Cavaco defende, por isso, que “o argumento segundo o qual a solução normativa agora aprovada resultaria de uma imposição constitucional ou legal é desprovido de sentido, uma vez que o princípio da igualdade não impõe necessariamente a solução agora consagrada”.
“Está, ainda, por demonstrar em que medida as soluções normativas agora aprovadas promovem o bem-estar da criança e se orientam em função do seu interesse. Com efeito, um grupo de reputados juristas e professores de Direito que remeteu uma exposição sobre o Decreto em causa à Presidência da República, sustenta que o regime foi aprovado ‘com base em fundamentos descentrados da tutela jurídica destas crianças’”, escreve Cavaco Silva na nota enviada ao Parlamento.

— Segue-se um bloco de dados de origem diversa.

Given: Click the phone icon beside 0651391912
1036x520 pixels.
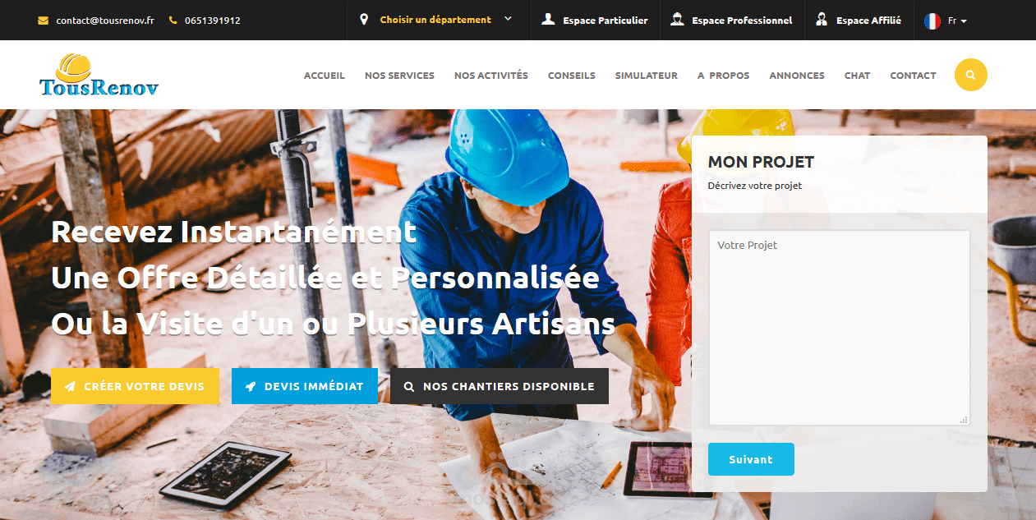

Para sustentar a sua tese, o Presidente recorda mesmo o processo que levou ao chumbo da co-adoção gay durante a legislatura anterior, quando PSD e CDS estavam em maioria no Parlamento, lembrando que esse diploma suscitou grande debate na sociedade e levantou sérias dúvidas, apesar de se tratar de um regime muito menos amplo do que aquele que foi agora aprovado.
Recorde-se que a co-adoção previa que um dos membros de um casal homossexual pudesse adotar uma criança em relação ao qual o outro momento do casal tivesse já a guarda, fosse por adoção ou por filiação biológica.
“Ora, e contrariamente ao que sucedia no caso da co-adoção, o Decreto em apreço introduz uma alteração radical e muito profunda no nosso ordenamento jurídico, permitindo a adoção plena e irrestrita a casais do mesmo sexo, o que sempre havia sido excluído pela legislação em vigor, mesmo naquela que, sublinhe-se, aprovou a possibilidade de casamento entre pessoas do mesmo sexo”, aponta Cavaco que quer “assegurar que uma alteração tão relevante numa matéria de grande sensibilidade social não entre em vigor sem ser precedida de um amplo e esclarecedor debate público, que envolva múltiplas correntes sociais e especialistas em diversos domínios com vista à consagração da solução normativa que, consensualmente, garanta que nos processos de adoção seja acautelado prima facie o superior interesse dos menores”.